Continue the news article about the Collier County medical director decertifying East Naples firefighter-paramedics, picking up right after its final sentence.
━━ EXTRACTED TEXT ━━
NAPLES — Collier County Medical Director Robert Tober has pulled advance life support certification for all East Naples firefighter-paramedics because he says they have failed to meet agreed-upon training standards.
It is the latest move in an ongoing feud between Tober and the county’s fire districts.
“It’s just like a toothache, man,” Tober said of the feud.
East Naples Fire Chief Doug Dyer said Tober’s latest action to decertify the remaining half-dozen firefigther-paramedics, coupled with the Collier County Commission not stopping him, is proof the commission has no interest in renegotiating the EMS and fire departments’ service agreement.
That was the direction the commission gave at a Sept. 15 board meeting.
In early September, Tober began decertifying firefighters who are with the North Naples Fire Department and then followed suit a week later with five more North Naples firefighters and 13 firefighters from East Naples.
“There is no interest on the part of the county to renegotiate because they have not stopped Tober,” he said.
With no more certified paramedics in the department, the firefighters-paramedics cannot provide advanced life support to injured people or to heart attack victims if they are first on the scene. Dyer said.
“We must wait until EMS arrives and then it is their call what they will allow us to do,” Dyer said.
In a letter to Dyer dated Oct. 28, Tober wrote that “placing those administrators as primary care attendants raises concerns.”
He then ordered that all advance life support medications be immediately removed from East Naples fire trucks.
━━━
━━ INFORMATION SHOWN ━━
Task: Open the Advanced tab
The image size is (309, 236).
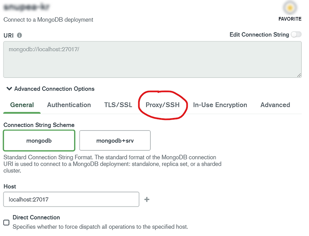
━━━
EXERCISE ANSWER:
Tober said that county firefighters-paramedics previously agreed to ride on an ambulance for one 24-hour shift every 90 days to keep their skills fresh. But East Naples firefighters haven’t done that, he said.
Dyer said that isn’t the case.
“The riding was never part of the agreement,” Dyer said.
Dyer said the fire department has sent a letter to Commission Chairwoman Donna Fiala about Tober’s latest action, which states that the department’s “successful supplementation of the County’s EMS system has ended.”
Tober said what happened is the fire department’s own doing.
“They’re the ones that didn’t meet training standards,” he said.
Tober contends that local firefighters are trying to take on advance life support duties, not for the public’s safety, but to justify their jobs.
Firefighter-paramedics should be performing basic life support, and leaving advance life support to medics who do the job full time, he contends.
After 27 months of tracking, Tober said, there is no evidence that firefighter-paramedics need to perform advance life support or have enough opportunities to use their skills to stay competent.
“It’s responsible medical practice against union agendas, plain and simple,” Tober said.